Total trips: 2031257
Invalid trips (with missing data): 5295
Casual trips: 192759
Member trips: 1838498


                                                                                

### Step 5: Other Insights
1. Average trip duration for members vs. casual riders.
2. Peak riding hours, i.e., the day hour in which more people are riding bikes.

Tip: use `datetime` to format string dates and calculate duration, among other date data manipulations. An example below:

```
start_str = '2025-02-06 16:54:02.517'
end_str = '2025-02-06 17:00:48.166'
start_time = datetime.strptime(cols[2], "%Y-%m-%d %H:%M:%S")
end_time = datetime.strptime(cols[3], "%Y-%m-%d %H:%M:%S")
duration = (end_time - start_time).total_seconds() / 60  # Convert to minutes
```

In [11]:
from datetime import datetime

def parse_row(row):
    try:
        # Parse times
        start_time = datetime.strptime(row[2], "%Y-%m-%d %H:%M:%S.%f")
        end_time = datetime.strptime(row[3], "%Y-%m-%d %H:%M:%S.%f")
        duration = (end_time - start_time).total_seconds() / 60  # minutos
        user_type = row[12]
        ride_hour = start_time.hour
        return (user_type, duration, ride_hour)
    except:
        return None  # Ignora linhas com erro

# Extrair (user_type, duration, ride_hour)
parsed_rdd = valid_rdd.map(parse_row).filter(lambda x: x is not None)
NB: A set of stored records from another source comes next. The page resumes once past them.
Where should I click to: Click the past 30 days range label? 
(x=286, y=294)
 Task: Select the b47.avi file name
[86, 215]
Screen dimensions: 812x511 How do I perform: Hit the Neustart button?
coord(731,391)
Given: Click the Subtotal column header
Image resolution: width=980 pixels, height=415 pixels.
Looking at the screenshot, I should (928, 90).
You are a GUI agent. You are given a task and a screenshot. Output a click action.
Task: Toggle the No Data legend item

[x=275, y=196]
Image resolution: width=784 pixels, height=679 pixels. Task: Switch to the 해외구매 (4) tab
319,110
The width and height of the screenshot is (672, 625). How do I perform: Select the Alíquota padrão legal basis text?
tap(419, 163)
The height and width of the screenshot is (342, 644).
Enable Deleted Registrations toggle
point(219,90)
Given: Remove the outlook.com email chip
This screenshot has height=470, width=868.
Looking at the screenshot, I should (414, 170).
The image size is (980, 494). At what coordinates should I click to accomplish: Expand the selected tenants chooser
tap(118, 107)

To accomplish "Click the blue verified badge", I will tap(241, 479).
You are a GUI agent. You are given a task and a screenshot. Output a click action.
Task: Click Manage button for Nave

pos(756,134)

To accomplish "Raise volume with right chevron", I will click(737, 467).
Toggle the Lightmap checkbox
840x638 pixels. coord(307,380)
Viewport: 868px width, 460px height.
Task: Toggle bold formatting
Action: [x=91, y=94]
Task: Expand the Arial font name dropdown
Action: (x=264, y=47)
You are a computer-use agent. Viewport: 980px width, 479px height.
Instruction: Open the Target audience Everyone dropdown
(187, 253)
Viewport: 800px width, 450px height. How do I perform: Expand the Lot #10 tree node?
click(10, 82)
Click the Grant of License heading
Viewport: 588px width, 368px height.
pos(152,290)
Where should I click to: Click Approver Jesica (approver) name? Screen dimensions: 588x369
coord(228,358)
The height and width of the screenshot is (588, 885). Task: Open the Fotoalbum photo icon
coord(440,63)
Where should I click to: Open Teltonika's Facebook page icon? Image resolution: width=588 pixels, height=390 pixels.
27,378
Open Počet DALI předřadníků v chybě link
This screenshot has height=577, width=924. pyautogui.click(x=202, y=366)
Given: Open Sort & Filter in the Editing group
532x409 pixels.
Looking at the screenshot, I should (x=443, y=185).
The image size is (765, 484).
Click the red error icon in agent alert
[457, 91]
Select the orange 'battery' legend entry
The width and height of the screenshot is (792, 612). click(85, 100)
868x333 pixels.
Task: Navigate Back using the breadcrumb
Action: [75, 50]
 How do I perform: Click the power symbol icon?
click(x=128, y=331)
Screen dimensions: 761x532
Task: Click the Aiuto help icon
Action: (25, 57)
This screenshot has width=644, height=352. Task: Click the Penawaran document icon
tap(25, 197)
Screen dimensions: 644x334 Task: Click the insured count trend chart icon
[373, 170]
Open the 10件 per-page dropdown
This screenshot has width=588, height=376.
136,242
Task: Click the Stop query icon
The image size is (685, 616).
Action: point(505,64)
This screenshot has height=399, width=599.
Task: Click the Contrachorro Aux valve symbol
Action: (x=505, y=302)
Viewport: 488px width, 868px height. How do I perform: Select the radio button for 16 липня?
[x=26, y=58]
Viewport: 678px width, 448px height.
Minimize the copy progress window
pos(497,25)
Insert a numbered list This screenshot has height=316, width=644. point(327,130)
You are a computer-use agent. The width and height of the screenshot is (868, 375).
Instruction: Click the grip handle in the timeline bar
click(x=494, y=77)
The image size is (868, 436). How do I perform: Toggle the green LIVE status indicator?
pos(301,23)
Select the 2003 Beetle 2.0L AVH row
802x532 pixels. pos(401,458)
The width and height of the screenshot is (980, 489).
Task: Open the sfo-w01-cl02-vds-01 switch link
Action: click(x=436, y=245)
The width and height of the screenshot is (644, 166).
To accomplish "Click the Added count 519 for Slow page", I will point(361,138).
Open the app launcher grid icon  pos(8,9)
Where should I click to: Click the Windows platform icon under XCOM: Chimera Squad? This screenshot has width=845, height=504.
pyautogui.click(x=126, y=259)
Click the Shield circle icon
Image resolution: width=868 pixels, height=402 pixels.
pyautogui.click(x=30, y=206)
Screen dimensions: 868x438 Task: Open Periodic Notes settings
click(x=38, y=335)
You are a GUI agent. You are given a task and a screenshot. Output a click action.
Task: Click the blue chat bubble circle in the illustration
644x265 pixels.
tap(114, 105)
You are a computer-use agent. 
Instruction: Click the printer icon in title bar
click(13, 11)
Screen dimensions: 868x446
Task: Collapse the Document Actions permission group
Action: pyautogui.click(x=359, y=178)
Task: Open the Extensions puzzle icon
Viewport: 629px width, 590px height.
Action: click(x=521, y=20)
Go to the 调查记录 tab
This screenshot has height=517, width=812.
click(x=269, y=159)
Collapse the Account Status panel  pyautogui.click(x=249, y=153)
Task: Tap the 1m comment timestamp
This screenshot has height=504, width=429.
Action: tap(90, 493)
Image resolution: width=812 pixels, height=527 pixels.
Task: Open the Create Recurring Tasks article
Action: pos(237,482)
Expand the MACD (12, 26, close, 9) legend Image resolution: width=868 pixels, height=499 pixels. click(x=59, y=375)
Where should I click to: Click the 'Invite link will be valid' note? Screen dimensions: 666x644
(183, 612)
# Calcular duração média por tipo de usuário
# => (user_type, (duration, 1)) para somar duração e contar viagens
durations_rdd = parsed_rdd.map(lambda x: (x[0], (x[1], 1)))  # (tipo, (duração, 1))
sum_counts = durations_rdd.reduceByKey(lambda a, b: (a[0]+b[0], a[1]+b[1]))
averages = sum_counts.mapValues(lambda x: x[0] / x[1]).collectAsMap()

# Descobrir hora de pico
# => Mapear (hour, 1) e contar
hours_rdd = parsed_rdd.map(lambda x: (x[2], 1))  # (hora, 1)
hour_counts = hours_rdd.reduceByKey(lambda a, b: a + b)
peak_hour_data = hour_counts.takeOrdered(1, key=lambda x: -x[1])  # maior contagem

average_casual = averages.get("casual", 0)
average_member = averages.get("member", 0)
print(f"Duração média das viagens de casuais: {average_casual:.2f} minutos")
print(f"Duração média das viagens de membros: {average_member:.2f} minutos")

if peak_hour_data:
    peak_hour, count = peak_hour_data[0]
    print(f"A hora de pico é {peak_hour}:00, com {count} viagens.")
else:
    print("Não há dados suficientes para determinar a hora de pico.")



Duração média das viagens de casuais: 15.10 minutos
Duração média das viagens de membros: 9.64 minutos
A hora de pico é 17:00, com 194468 viagens.